▸ **WORK REQUEST**
Repeat the entries in full. Each line must match exactly.

▸ **EXERCISE INPUTS**
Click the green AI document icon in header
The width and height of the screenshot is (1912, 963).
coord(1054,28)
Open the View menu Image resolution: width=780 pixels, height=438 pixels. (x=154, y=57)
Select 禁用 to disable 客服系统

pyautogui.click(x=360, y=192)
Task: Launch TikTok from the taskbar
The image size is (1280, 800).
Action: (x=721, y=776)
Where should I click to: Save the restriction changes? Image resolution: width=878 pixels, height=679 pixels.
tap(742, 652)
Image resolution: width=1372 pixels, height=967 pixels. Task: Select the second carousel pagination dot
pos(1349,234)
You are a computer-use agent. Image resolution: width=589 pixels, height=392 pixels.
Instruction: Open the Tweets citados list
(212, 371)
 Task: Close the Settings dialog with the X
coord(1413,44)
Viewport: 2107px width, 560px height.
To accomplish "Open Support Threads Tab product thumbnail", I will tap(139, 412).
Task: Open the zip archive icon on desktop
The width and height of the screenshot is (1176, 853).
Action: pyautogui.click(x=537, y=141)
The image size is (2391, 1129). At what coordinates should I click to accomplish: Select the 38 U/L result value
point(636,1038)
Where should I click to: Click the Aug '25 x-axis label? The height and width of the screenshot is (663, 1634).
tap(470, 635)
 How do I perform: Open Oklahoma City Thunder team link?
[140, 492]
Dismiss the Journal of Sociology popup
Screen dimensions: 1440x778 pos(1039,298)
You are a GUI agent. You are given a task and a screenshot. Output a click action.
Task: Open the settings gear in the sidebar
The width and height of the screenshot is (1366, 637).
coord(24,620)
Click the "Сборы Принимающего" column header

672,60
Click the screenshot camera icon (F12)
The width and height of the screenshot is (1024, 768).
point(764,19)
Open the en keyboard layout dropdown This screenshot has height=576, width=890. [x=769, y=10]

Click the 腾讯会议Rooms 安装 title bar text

▸ **YOUR SOLUTION**
Click the green AI document icon in header
The width and height of the screenshot is (1912, 963).
coord(1054,28)
Open the View menu Image resolution: width=780 pixels, height=438 pixels. (x=154, y=57)
Select 禁用 to disable 客服系统

pyautogui.click(x=360, y=192)
Task: Launch TikTok from the taskbar
The image size is (1280, 800).
Action: (x=721, y=776)
Where should I click to: Save the restriction changes? Image resolution: width=878 pixels, height=679 pixels.
tap(742, 652)
Image resolution: width=1372 pixels, height=967 pixels. Task: Select the second carousel pagination dot
pos(1349,234)
You are a computer-use agent. Image resolution: width=589 pixels, height=392 pixels.
Instruction: Open the Tweets citados list
(212, 371)
 Task: Close the Settings dialog with the X
coord(1413,44)
Viewport: 2107px width, 560px height.
To accomplish "Open Support Threads Tab product thumbnail", I will tap(139, 412).
Task: Open the zip archive icon on desktop
The width and height of the screenshot is (1176, 853).
Action: pyautogui.click(x=537, y=141)
The image size is (2391, 1129). At what coordinates should I click to accomplish: Select the 38 U/L result value
point(636,1038)
Where should I click to: Click the Aug '25 x-axis label? The height and width of the screenshot is (663, 1634).
tap(470, 635)
 How do I perform: Open Oklahoma City Thunder team link?
[140, 492]
Dismiss the Journal of Sociology popup
Screen dimensions: 1440x778 pos(1039,298)
You are a GUI agent. You are given a task and a screenshot. Output a click action.
Task: Open the settings gear in the sidebar
The width and height of the screenshot is (1366, 637).
coord(24,620)
Click the "Сборы Принимающего" column header

672,60
Click the screenshot camera icon (F12)
The width and height of the screenshot is (1024, 768).
point(764,19)
Open the en keyboard layout dropdown This screenshot has height=576, width=890. [x=769, y=10]

Click the 腾讯会议Rooms 安装 title bar text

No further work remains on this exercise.